▶ _PROBLEM REQUIREMENTS_: Please give an exact transcription of the lines below, from the one that contains "Given: Switch to grid view layout icon" to the very last, with no other lines.

▶ _Data records_:

....

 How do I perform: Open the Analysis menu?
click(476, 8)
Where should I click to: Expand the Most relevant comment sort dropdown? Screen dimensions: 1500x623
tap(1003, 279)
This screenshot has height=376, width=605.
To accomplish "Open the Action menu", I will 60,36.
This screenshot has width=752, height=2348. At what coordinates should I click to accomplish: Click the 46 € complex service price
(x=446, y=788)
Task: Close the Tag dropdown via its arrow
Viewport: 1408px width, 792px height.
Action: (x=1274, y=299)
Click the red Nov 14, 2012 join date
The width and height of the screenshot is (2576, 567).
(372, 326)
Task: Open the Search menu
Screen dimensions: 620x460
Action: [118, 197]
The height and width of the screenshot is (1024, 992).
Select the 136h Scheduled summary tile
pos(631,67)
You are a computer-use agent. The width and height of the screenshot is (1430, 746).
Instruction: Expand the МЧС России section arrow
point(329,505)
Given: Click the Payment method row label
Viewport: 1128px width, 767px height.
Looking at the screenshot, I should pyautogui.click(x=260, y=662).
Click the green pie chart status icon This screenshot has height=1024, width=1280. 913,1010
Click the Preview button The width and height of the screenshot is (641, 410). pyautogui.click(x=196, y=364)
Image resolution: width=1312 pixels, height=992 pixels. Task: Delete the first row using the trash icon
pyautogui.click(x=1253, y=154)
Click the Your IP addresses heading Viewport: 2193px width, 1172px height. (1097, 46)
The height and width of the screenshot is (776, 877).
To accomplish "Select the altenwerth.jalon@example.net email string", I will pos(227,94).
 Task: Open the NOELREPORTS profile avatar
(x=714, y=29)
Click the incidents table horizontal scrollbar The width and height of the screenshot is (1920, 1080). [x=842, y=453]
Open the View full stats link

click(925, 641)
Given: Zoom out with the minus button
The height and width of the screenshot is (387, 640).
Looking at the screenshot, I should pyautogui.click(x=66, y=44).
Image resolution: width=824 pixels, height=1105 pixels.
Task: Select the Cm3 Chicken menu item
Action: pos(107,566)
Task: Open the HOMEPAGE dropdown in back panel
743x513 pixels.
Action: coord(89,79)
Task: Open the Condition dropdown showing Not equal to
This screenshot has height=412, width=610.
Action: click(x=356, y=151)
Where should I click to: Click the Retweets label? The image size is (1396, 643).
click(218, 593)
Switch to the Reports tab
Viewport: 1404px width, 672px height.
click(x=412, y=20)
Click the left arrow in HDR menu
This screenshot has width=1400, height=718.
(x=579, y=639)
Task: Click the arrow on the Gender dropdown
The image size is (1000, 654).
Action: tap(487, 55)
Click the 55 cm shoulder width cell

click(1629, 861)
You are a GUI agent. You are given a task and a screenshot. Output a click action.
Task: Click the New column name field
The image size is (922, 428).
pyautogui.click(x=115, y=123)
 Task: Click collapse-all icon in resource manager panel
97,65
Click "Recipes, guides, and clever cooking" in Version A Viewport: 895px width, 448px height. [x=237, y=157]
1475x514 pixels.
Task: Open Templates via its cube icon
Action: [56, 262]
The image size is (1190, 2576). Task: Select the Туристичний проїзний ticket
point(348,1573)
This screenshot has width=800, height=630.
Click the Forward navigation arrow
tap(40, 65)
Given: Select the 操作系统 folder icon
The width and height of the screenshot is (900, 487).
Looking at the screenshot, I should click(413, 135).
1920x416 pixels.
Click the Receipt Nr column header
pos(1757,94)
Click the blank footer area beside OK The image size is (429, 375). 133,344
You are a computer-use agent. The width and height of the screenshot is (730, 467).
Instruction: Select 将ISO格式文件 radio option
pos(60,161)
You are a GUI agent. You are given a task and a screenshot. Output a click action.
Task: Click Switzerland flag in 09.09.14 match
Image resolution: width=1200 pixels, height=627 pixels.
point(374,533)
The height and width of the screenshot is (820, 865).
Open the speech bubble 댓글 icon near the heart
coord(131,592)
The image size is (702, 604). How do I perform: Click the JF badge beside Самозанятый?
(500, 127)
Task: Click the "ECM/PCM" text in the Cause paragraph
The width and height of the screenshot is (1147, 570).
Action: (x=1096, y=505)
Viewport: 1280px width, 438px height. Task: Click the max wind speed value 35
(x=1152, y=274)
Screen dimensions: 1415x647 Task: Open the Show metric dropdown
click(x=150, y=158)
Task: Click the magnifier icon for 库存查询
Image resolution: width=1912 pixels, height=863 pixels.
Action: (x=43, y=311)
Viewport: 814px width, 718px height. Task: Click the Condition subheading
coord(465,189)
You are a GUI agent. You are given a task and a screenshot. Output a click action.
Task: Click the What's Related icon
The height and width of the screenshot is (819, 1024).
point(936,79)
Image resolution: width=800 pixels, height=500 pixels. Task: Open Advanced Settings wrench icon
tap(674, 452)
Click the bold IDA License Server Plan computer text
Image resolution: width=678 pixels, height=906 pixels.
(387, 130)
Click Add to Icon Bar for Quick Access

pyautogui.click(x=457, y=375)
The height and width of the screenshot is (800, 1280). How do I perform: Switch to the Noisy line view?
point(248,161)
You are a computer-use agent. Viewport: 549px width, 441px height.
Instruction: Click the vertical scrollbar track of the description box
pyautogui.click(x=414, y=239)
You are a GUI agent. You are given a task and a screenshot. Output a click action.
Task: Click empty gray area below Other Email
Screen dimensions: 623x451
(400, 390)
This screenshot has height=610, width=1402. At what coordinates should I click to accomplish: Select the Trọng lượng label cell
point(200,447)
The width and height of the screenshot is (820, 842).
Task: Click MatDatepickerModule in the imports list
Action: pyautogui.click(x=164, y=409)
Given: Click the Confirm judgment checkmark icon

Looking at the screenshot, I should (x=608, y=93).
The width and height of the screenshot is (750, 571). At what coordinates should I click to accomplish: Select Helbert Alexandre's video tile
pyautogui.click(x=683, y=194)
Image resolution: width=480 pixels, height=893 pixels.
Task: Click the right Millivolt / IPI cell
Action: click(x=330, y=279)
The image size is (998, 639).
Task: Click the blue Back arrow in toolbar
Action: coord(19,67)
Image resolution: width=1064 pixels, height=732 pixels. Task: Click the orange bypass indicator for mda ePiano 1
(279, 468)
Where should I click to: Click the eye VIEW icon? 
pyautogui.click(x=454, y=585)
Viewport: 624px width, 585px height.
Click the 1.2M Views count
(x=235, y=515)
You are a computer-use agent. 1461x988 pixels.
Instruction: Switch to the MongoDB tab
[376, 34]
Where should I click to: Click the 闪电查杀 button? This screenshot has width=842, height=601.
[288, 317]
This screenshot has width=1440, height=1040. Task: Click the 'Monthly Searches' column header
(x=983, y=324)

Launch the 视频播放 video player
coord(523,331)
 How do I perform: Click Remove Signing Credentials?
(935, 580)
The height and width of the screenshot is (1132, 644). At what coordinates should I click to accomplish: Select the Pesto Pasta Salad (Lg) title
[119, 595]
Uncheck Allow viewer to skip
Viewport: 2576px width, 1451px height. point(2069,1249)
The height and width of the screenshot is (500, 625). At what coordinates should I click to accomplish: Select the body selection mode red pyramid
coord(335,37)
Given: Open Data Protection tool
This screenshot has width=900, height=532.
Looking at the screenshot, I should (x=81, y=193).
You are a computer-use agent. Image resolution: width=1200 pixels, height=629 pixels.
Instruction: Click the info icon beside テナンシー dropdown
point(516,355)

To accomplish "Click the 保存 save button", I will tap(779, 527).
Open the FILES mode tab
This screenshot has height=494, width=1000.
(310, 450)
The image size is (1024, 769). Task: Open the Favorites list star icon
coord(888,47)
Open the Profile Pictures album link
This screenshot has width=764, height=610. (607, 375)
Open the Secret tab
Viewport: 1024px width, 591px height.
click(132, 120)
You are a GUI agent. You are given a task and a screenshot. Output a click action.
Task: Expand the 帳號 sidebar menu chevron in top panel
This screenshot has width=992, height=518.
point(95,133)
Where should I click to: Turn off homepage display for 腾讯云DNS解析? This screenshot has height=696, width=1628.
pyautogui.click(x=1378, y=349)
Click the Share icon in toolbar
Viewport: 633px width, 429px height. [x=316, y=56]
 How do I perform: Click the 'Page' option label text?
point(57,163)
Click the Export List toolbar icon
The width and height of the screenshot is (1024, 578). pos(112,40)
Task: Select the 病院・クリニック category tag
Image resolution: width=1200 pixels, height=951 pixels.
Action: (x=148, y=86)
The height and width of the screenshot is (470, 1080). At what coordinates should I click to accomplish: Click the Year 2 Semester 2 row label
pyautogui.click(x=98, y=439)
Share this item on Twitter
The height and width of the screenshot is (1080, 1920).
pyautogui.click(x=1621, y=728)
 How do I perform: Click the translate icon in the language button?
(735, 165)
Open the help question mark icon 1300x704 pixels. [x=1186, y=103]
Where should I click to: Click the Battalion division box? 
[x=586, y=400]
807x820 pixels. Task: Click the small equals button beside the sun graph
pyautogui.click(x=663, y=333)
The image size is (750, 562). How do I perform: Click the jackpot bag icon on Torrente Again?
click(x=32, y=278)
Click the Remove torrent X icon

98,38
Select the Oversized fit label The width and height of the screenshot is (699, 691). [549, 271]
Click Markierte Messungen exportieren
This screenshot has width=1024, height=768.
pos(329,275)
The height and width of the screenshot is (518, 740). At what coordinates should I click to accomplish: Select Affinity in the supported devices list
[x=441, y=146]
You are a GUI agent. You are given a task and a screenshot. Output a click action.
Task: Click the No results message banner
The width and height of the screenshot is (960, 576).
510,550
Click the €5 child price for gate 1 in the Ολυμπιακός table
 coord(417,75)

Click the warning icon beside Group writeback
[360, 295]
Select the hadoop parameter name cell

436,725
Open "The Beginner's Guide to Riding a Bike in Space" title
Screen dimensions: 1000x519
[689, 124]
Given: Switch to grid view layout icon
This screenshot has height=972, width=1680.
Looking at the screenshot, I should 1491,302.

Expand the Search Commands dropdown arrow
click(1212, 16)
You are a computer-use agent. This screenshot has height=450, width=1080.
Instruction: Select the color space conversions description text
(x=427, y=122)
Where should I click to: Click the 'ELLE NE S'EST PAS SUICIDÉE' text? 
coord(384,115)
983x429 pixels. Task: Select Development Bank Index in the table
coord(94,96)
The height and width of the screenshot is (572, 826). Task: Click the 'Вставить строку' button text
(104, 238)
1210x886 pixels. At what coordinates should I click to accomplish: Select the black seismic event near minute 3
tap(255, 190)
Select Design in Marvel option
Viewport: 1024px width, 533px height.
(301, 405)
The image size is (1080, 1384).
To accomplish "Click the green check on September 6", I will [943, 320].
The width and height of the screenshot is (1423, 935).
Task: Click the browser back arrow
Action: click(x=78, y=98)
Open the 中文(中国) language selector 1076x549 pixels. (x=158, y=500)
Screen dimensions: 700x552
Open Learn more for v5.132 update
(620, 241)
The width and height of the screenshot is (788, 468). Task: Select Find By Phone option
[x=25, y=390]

....

▶ _EXPECTED ANSWER_:
Given: Switch to grid view layout icon
This screenshot has height=972, width=1680.
Looking at the screenshot, I should 1491,302.

Expand the Search Commands dropdown arrow
click(1212, 16)
You are a computer-use agent. This screenshot has height=450, width=1080.
Instruction: Select the color space conversions description text
(x=427, y=122)
Where should I click to: Click the 'ELLE NE S'EST PAS SUICIDÉE' text? 
coord(384,115)
983x429 pixels. Task: Select Development Bank Index in the table
coord(94,96)
The height and width of the screenshot is (572, 826). Task: Click the 'Вставить строку' button text
(104, 238)
1210x886 pixels. At what coordinates should I click to accomplish: Select the black seismic event near minute 3
tap(255, 190)
Select Design in Marvel option
Viewport: 1024px width, 533px height.
(301, 405)
The image size is (1080, 1384).
To accomplish "Click the green check on September 6", I will [943, 320].
The width and height of the screenshot is (1423, 935).
Task: Click the browser back arrow
Action: click(x=78, y=98)
Open the 中文(中国) language selector 1076x549 pixels. (x=158, y=500)
Screen dimensions: 700x552
Open Learn more for v5.132 update
(620, 241)
The width and height of the screenshot is (788, 468). Task: Select Find By Phone option
[x=25, y=390]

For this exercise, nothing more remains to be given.